What a Misdiagnosis Case Is Worth
Case value depends on the severity of the harm, the strength of the causation evidence, the available insurance and asset picture of the defendant, and the venue. A missed-cancer case that resulted in stage progression with a shortened life expectancy is valued differently than a missed-stroke case with permanent hemiparesis, and both are valued differently than a missed-DVT case that resolved without permanent deficit. Settlements and verdicts in Oregon missed-diagnosis cases have ranged from low six figures for cases with limited damages to multi-million-dollar recoveries for cases involving wrongful death or permanent catastrophic injury. Past results do not guarantee future outcomes, and no two cases are alike.
Statute of Limitations: Specific Notes for Missed Diagnosis
Missed-diagnosis cases are the textbook example of why Oregon's discovery rule under ORS 12.110 exists. The patient typically learns of the missed diagnosis not at the time of the negligence but weeks, months, or years later — when the disease progresses, the imaging is repeated, or a different provider catches what the first provider missed. The two-year clock under the discovery rule generally begins when the patient knew or, in the exercise of reasonable diligence, should have known of the injury and its likely cause.

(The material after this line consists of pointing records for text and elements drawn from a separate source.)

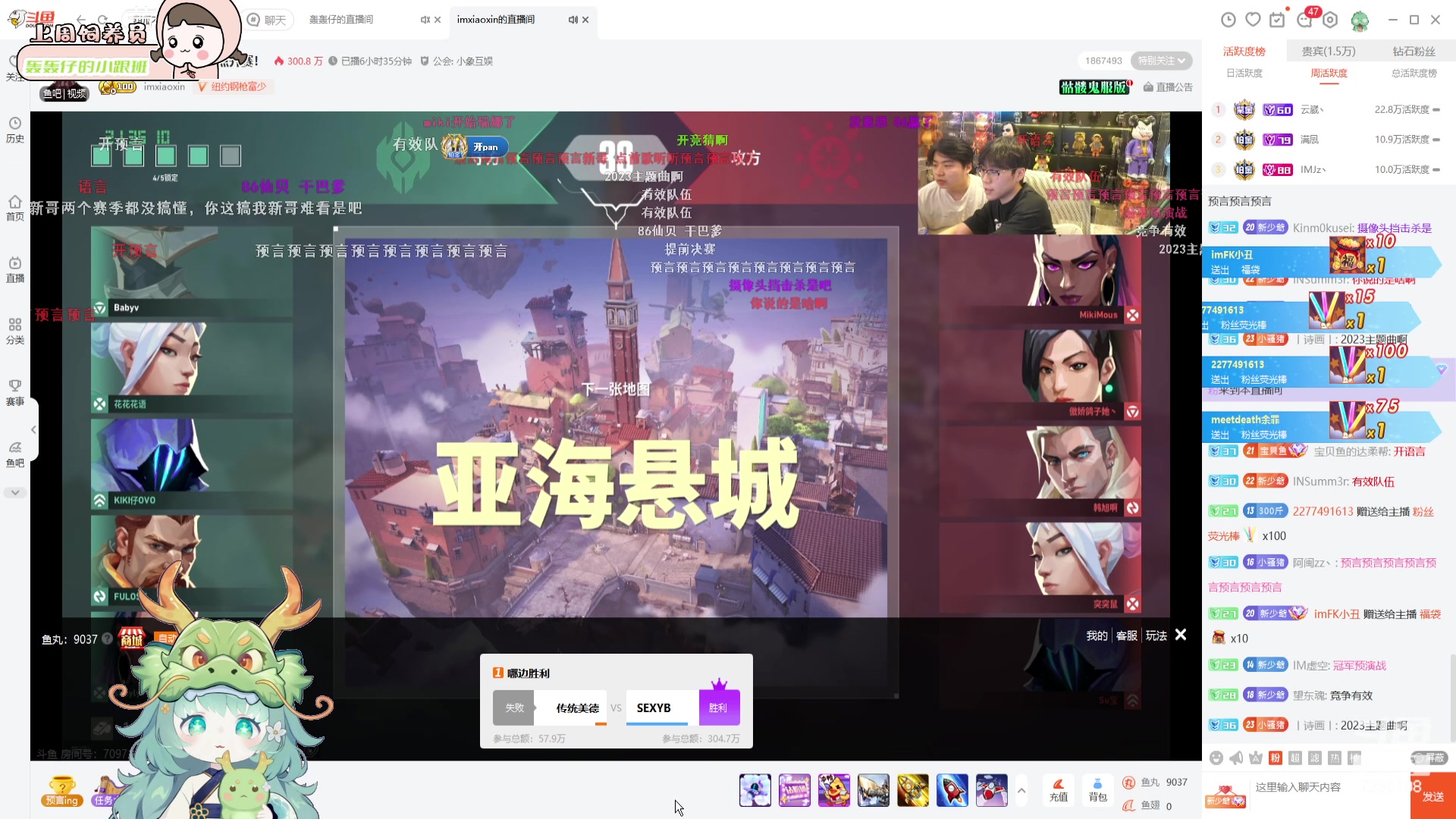
Task: Open the settings gear icon at top right
Action: 1329,20
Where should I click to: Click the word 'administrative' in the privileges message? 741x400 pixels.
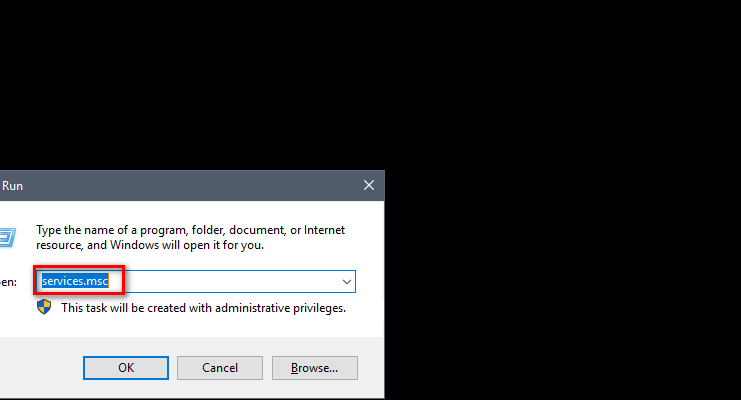[252, 308]
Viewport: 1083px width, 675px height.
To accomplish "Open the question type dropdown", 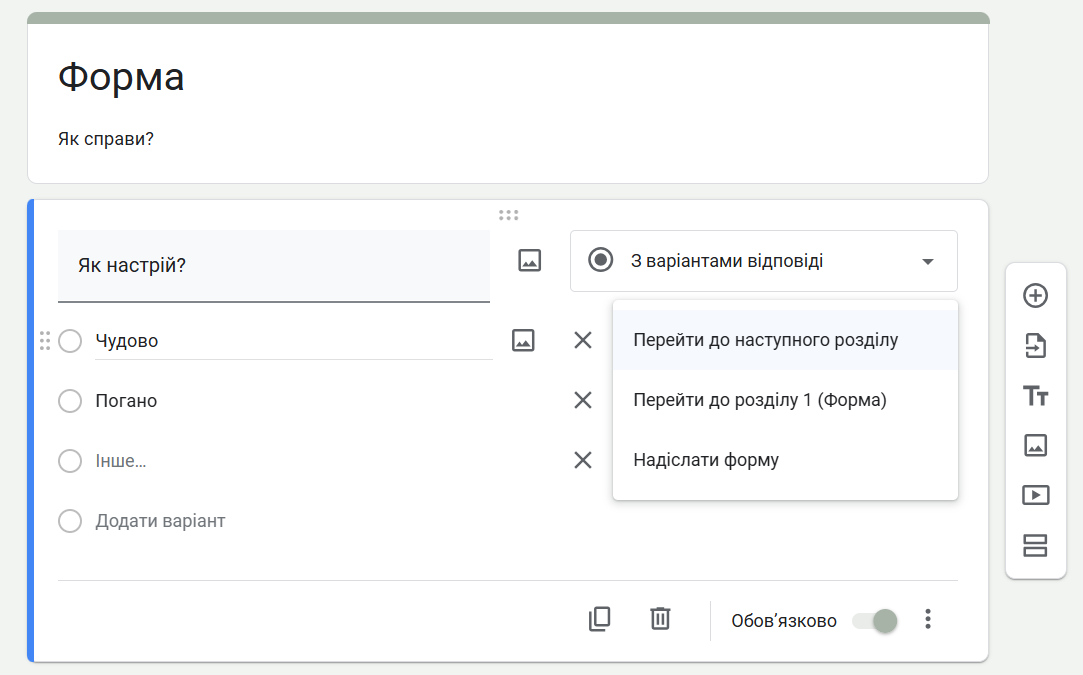I will click(763, 260).
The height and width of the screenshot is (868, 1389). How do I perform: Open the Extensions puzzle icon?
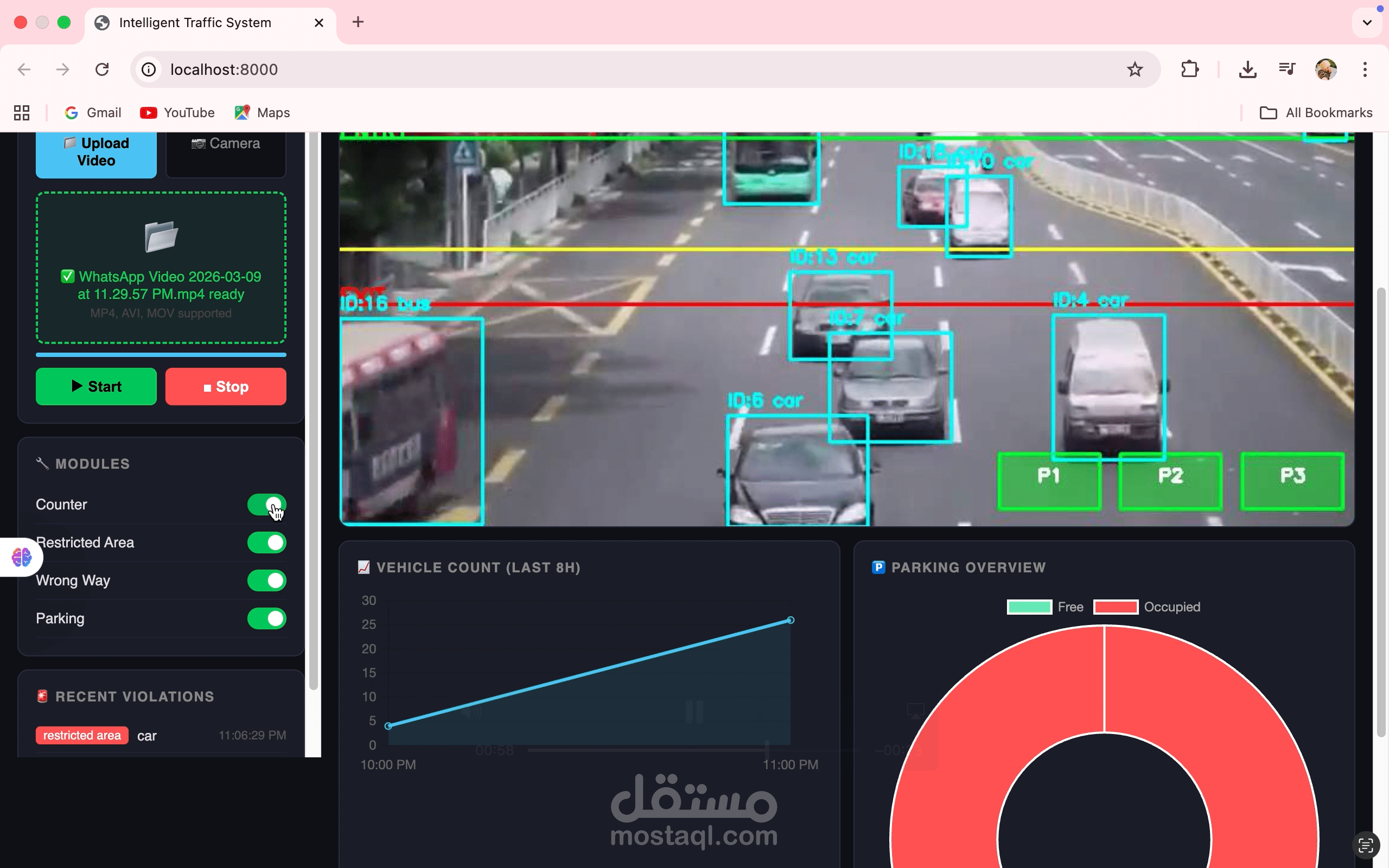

Two complications appear regularly. The first is the five-year statute of repose under ORS 12.110(4): even if the missed diagnosis was not discovered until later, the case is barred five years after the date of the negligent act, except in cases of fraud, concealment, or foreign objects left in the body. The second is the OTCA 180-day notice requirement when the defendant is OHSU or another public entity — a deadline that runs from the date of the injury, not from the date of discovery in many cases. Both deadlines have ended otherwise viable cases; an early consultation matters because of them.